To ensure supply in an increasingly volatile business landscape, companies need more resilient networks. Fast-changing consumer preferences and customisation require increased flexibility and speed. Also, investors, consumers, and governments expect more sustainable products and processes – with certifications to prove companies’ claims. Winning in the coming decade will require a transparent and circular value chain – one that reduces or reuses materials and remanufactures or recycles products, thereby lowering cost and creating less waste.

It is a profound paradigm shift. And the technology is already available to trace each raw material that goes into a product and follow how a product is used and where it is discarded. In fact, digital traceability is enabling companies to meet and balance a broader set of business objectives, including efficiency, resilience, responsiveness, and sustainability. It allows companies to redefine the boundary of operational excellence and set aspirational new goals. How does it help?

1. Companies are able to follow products and goods as they move along the value chain and glean information about the provenance of inputs, supplier sourcing practices, and conversion processes.

2. Companies can make predictions, run scenarios, and optimise operations.

3. Leadership teams serve customers better, identify unnecessary resource consumption, respond faster to changes in demand, and fulfill orders efficiently.

4. Leaders are able to identify strategic value chain opportunities, innovate faster, minimise the impact of internal and external disruptions, and certify sustainable processes and products.

5. Companies experience higher revenue growth, lower costs, increased market share, better returns on investment, and overall improved stakeholder returns.

Traceability leaders will also help shape the standards and regulations in their sector. Firms that do not invest in traceability will be more vulnerable to supply chain disruptions and allegations about product safety or provenance. In fact, across most industries and sectors, we are already beginning to see companies with traceable supply chains start to outrun competitors with limited visibility.

 

Shariff

Shariff

Technologies are evolving

In the coming decade, we expect firms to cluster around two different performance curves: a higher-performance curve for companies that invest in traceability and a lower-performing curve for those that lack traceability.

Bain’s recent Global State of Traceability survey, a consultation with 150 senior supply chain leaders, shows that 68per cent of executives view traceability as “very or extremely important.” But many leadership teams have found implementation painfully complex. While firms are investing to improve traceability, 58 per cent have just begun the journey and only 15 per cent are capturing value at scale.

A three-pronged approach: First, companies explore how traceability technologies can lay the foundation for advanced supply chain performance.

Second, and often in parallel, they build a community of leaders, enablers, and potential partners to learn from. Sharing successes and failures improves performance across the value chain.

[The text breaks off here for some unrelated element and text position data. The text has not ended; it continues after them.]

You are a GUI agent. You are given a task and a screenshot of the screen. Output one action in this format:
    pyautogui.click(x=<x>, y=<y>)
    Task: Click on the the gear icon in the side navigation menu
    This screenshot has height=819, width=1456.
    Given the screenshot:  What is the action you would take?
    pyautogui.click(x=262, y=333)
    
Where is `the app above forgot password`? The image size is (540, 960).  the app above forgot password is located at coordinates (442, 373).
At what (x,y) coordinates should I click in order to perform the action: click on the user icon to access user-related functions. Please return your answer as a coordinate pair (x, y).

Third, they partner with regulators and policymakers to help inform and shape government proposals that will support and accelerate sustainability.

 

t\The link

We are sometimes asked about the connection between sustainability and traceability. This is a crucial point, and it’s often misunderstood. Traceability is the ability to follow materials from the beginning of the supply chain to the customer who purchases a product. With this data and information, traceability plays two roles that support sustainability:

1. Provides visibility on inputs and processes across the value chain; and

2. Offers the source information for provenance and sustainability certifications.

 

Deploying solutions

The first step is determining where tracing will generate the greatest value for the company. Leadership teams that fail to focus their investment will risk overwhelming their value chains with complexity. They are also likely to overinvest. Answering a few key questions can help leadership teams choose traceability applications that will pay big dividends:

• What is the strategic context for your industry, and what near-term and long-term goals are you trying to achieve?

• Which processes to a product do customers or regulators care about most?

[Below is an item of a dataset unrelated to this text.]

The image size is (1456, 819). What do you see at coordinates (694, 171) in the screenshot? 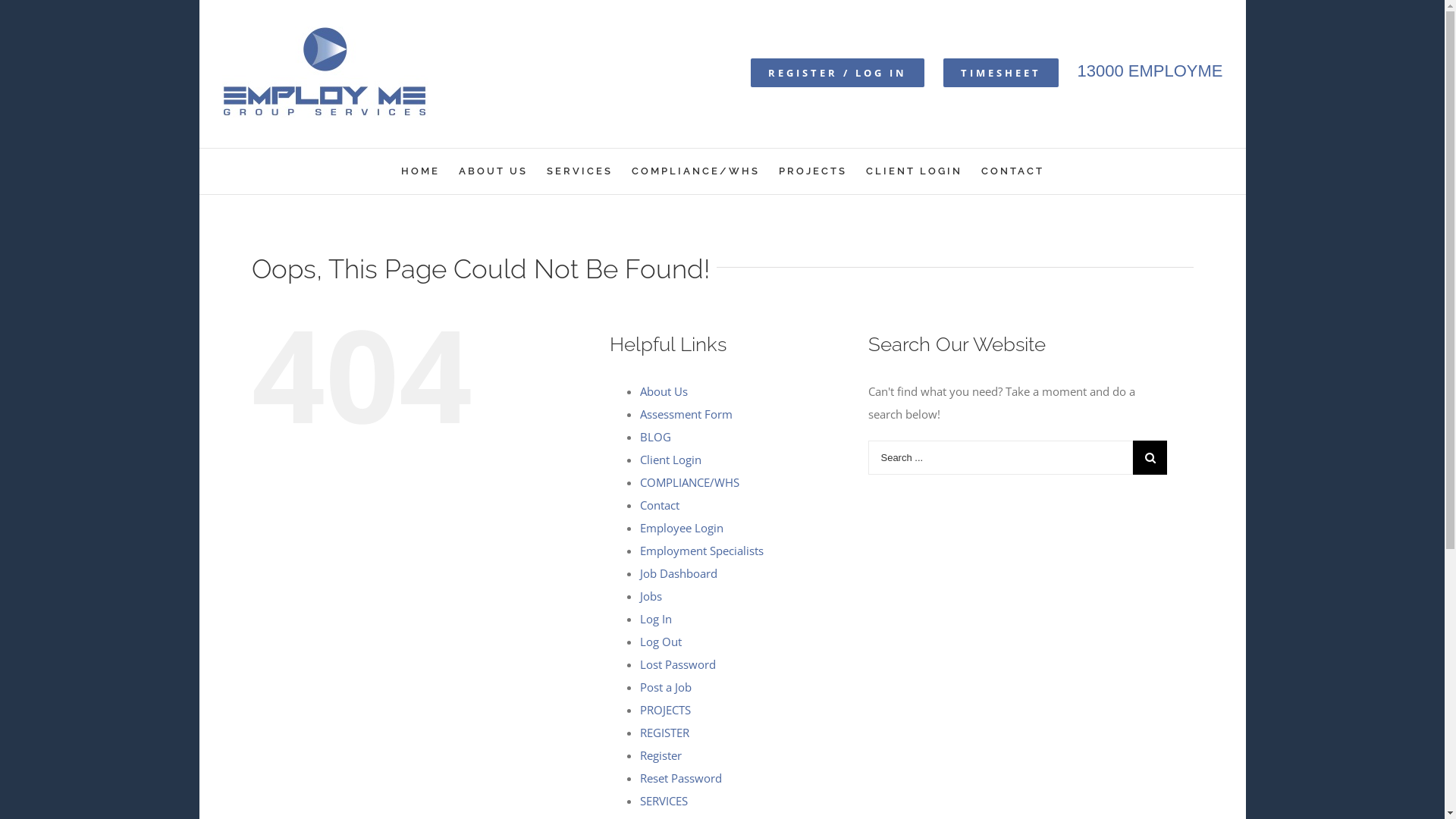
I see `'COMPLIANCE/WHS'` at bounding box center [694, 171].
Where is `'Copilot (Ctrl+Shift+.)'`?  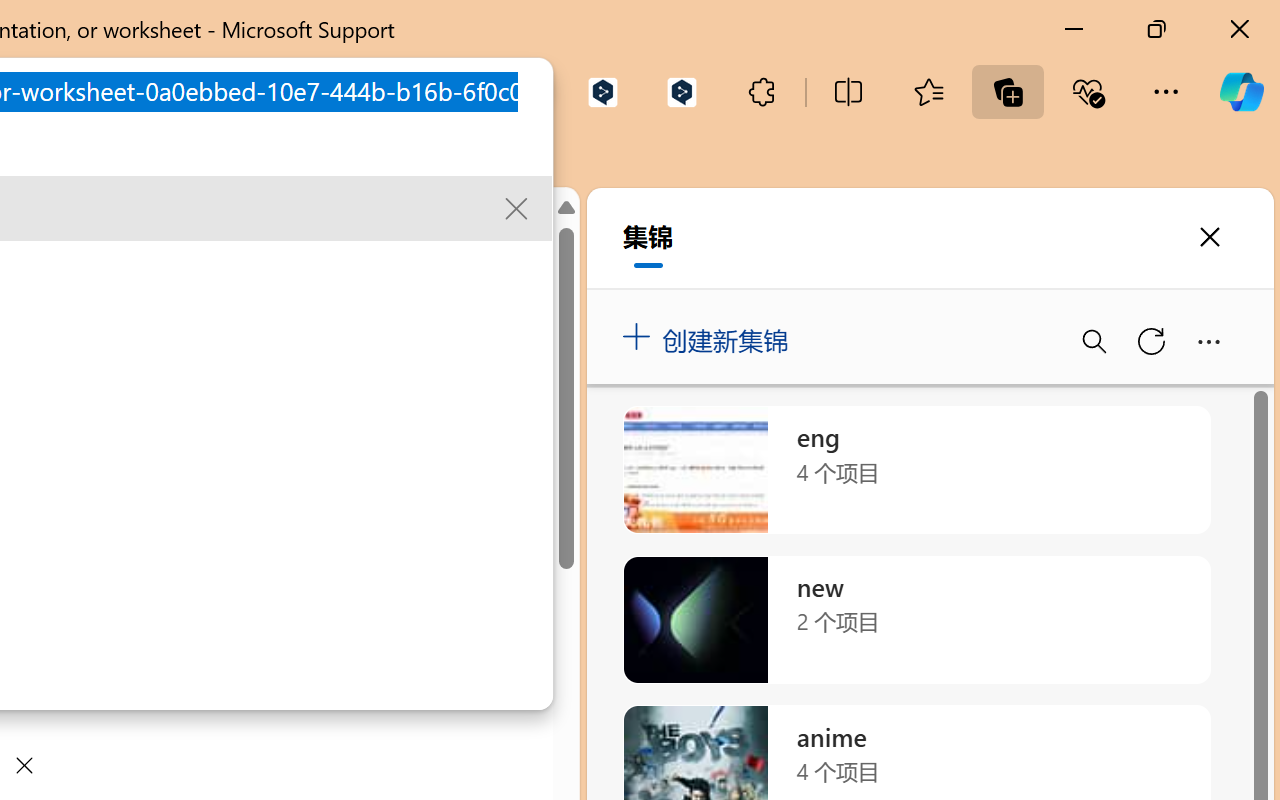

• What new capabilities would deliver a competitive advantage in terms of unit economics, resilience, or sustainability?

• Where could a circular value chain create new business opportunities?

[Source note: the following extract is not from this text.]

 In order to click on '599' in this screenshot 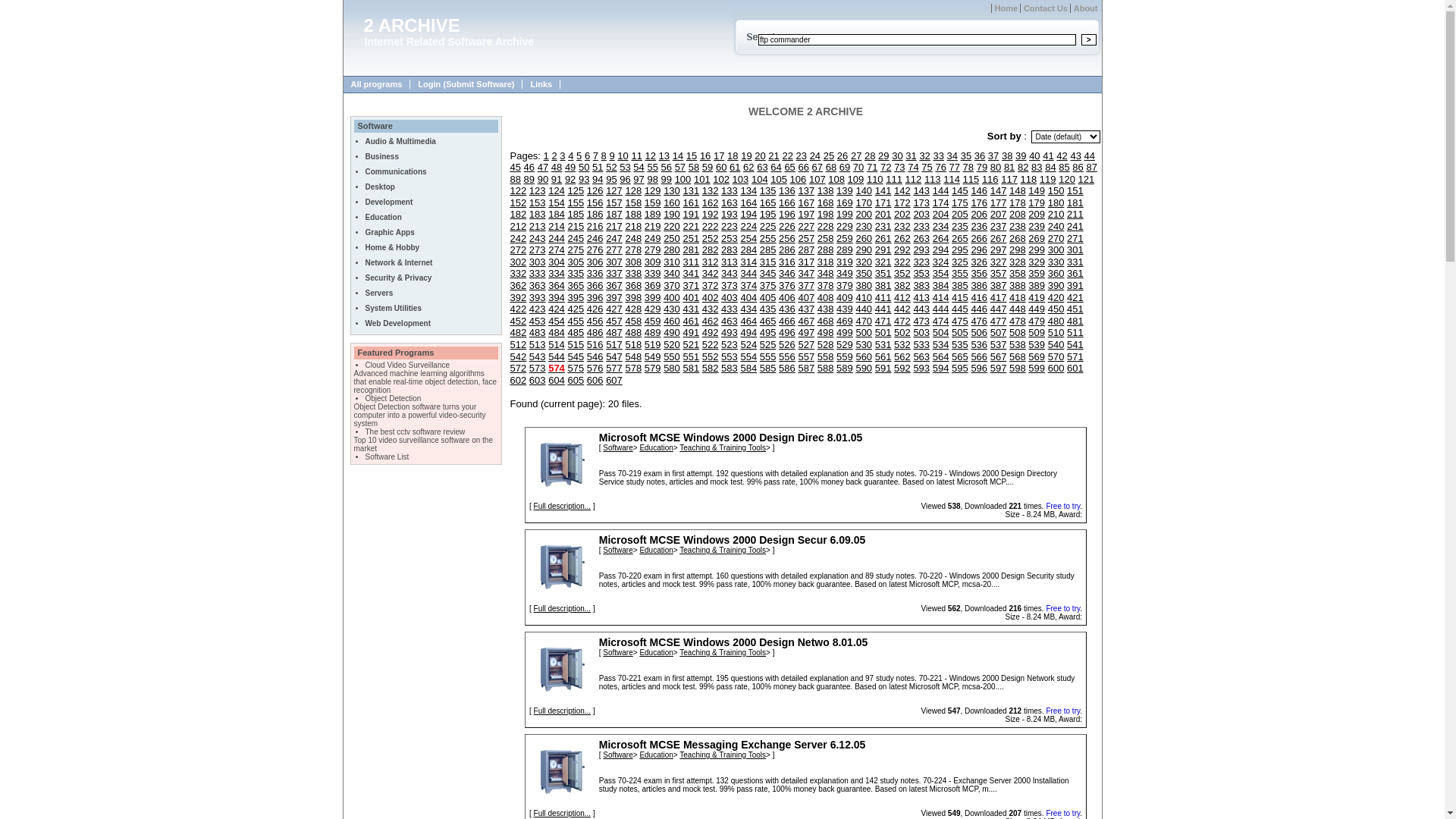, I will do `click(1036, 368)`.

 Leadership teams can determine how fast they need to move by assessing the company’s starting point and competitors’ commitment to traceability. That approach makes sense for firms striving to catch up from behind and for those jockeying to stay ahead. It will also help identify potential ecosystem partners, which will help strengthen the competitive advantage of individual companies and the community ecosystem. The companies that build the best value creation model linked to traceability will outperform the competition. In the future, all companies are likely to have similar access to traceability data but the winners will be those that wield the data skillfully.

The pressure is growing on leadership teams in every industry to improve sustainability, performance, and resilience in a volatile global economy. Traceability can help companies achieve all three goals and develop a powerful advantage. The rewards of getting it right are substantial. Companies that build robust traceability capabilities will be able to deliver the right product to the right place at the right time with the right level of customisation and speed—all at a competitive cost. They also will be in a position to meet stakeholders’ key sustainability demands and regulatory requirements. And they will have greater resilience to respond to supply and demand shocks. Those capabilities will deliver strong growth and profits and enable new business models.